Jean Patrick Scheepers is a commercial engineer from Belgium who has been active in urban farming since 2013. As the founder of Peas and Love, Jean-Patrick helped established ten urban farms in Brussels and Paris whose mission was to reconnect citizens to nature by offering memberships that allow community members to access the urban farms, receive a portion of the harvest and access workshops. After doing that for seven years, Jean-Patrick sold the company to a French investor and went on to cofound Mycelium, a consultancy for urban and indoor farming.

The Mycelium difference
According to Jean-Patrick, Mycelium distinguishes itself from other consulting groups in three major ways. First, the Mycelium team has extensive experience in operating urban and indoor farms whereas other consultants have less experience in real-life farming and base recommendations on academic research experience. While Jean-Patrick has extensive experience in urban farming, cofounders Eric Dargent and Yishai Nissan have worked hands-on in indoor agriculture and agtech, respectively, since 2015.

“Many consultant and experts are academics or are far from the reality of the market. At Mycelium, we are hands-on entrepreneurs. All of us have run farms and know exactly what it entails,” Jean-Patrick explains.

He also says that Mycelium is technology-agnostic and not linked to a specific production system or equipment supplier. Finally, Mycelium is reportedly unique in that the company covers both urban farming and indoor farming.

“In urban farming, there is so much that you need to consider from an ecological and social standpoint. And in indoor farming, food production is only the middle piece of the puzzle. You need to understand the technology and operations part too,” says Jean-Patrick.

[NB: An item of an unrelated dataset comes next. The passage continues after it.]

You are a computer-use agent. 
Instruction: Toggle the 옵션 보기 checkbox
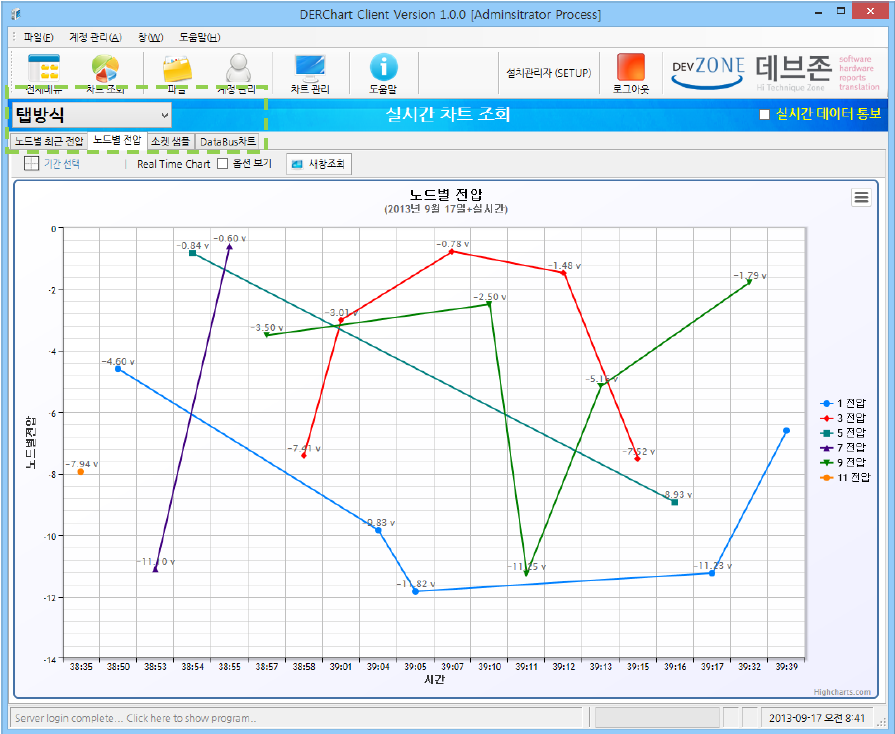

Findings from the Mycelium report
Mycelium uses a three-step program with its clients, beginning with knowledge acquisition. During this step, Mycelium works to show its client the complexity and richness of the urban and/or indoor farming market. Mycelium has developed this knowledge base by conducting a year-long study on the different companies in the urban/indoor farming sector. The study evaluated companies based on 50 different criteria and sought to help stakeholders and project managers understand the industry.

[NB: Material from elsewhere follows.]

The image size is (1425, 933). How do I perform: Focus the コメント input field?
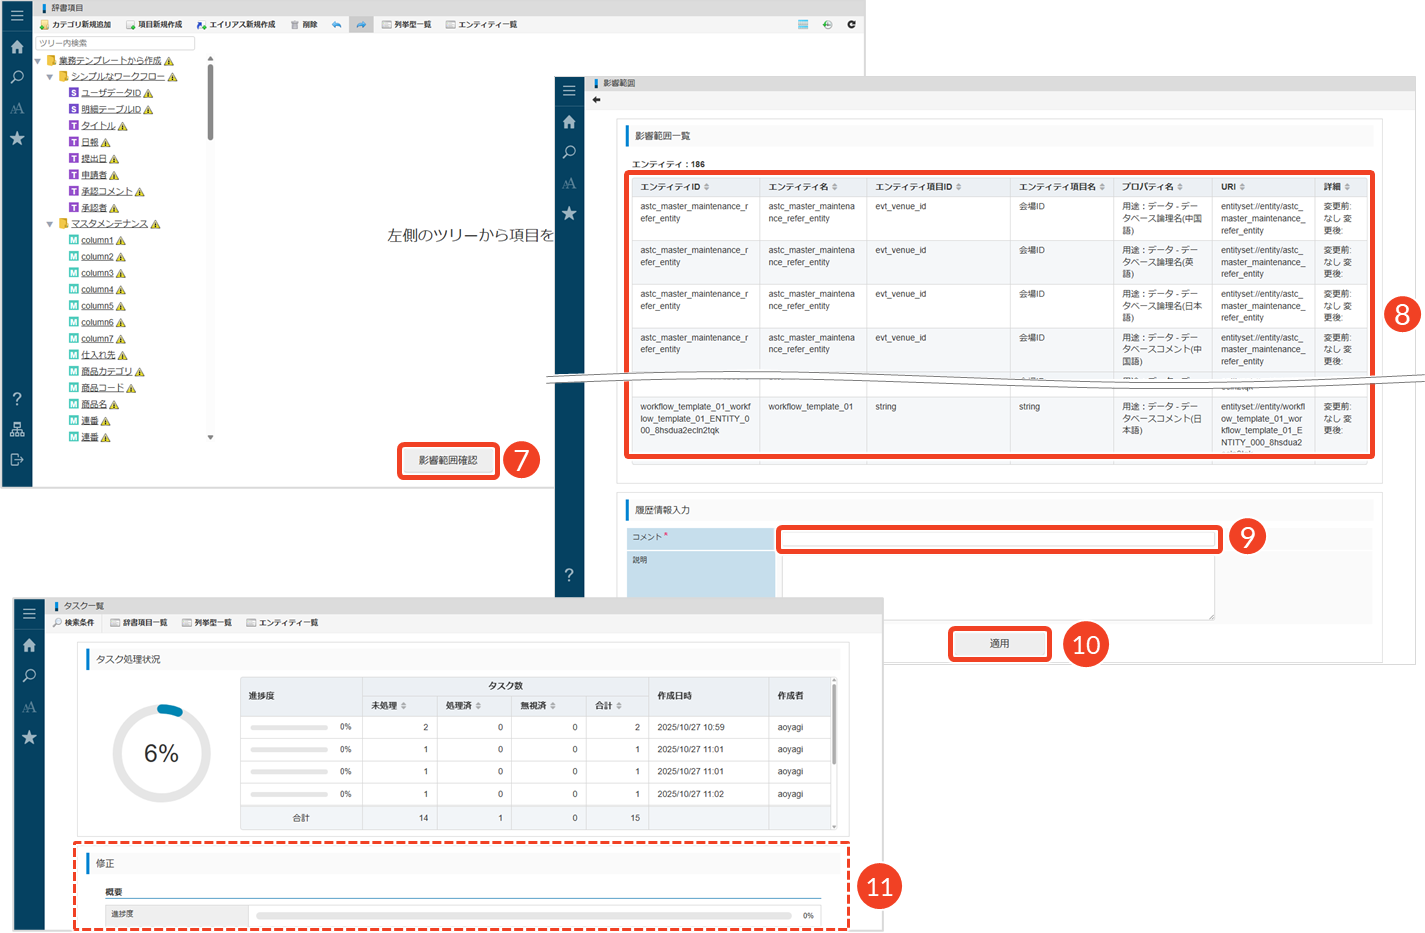tap(998, 539)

According to Jean-Patrick, one of the major findings of the study was that the farm location is what creates the business model; the two are not independent.

“The farm location forces its operation. Whether on a rooftop, indoors or underground, you’re in a constrained and unique environment. There are many things that you can do in a rooftop farm that you can’t do underground, and vice versa. People often choose a business model without understanding that location is actually the main driver,” he says.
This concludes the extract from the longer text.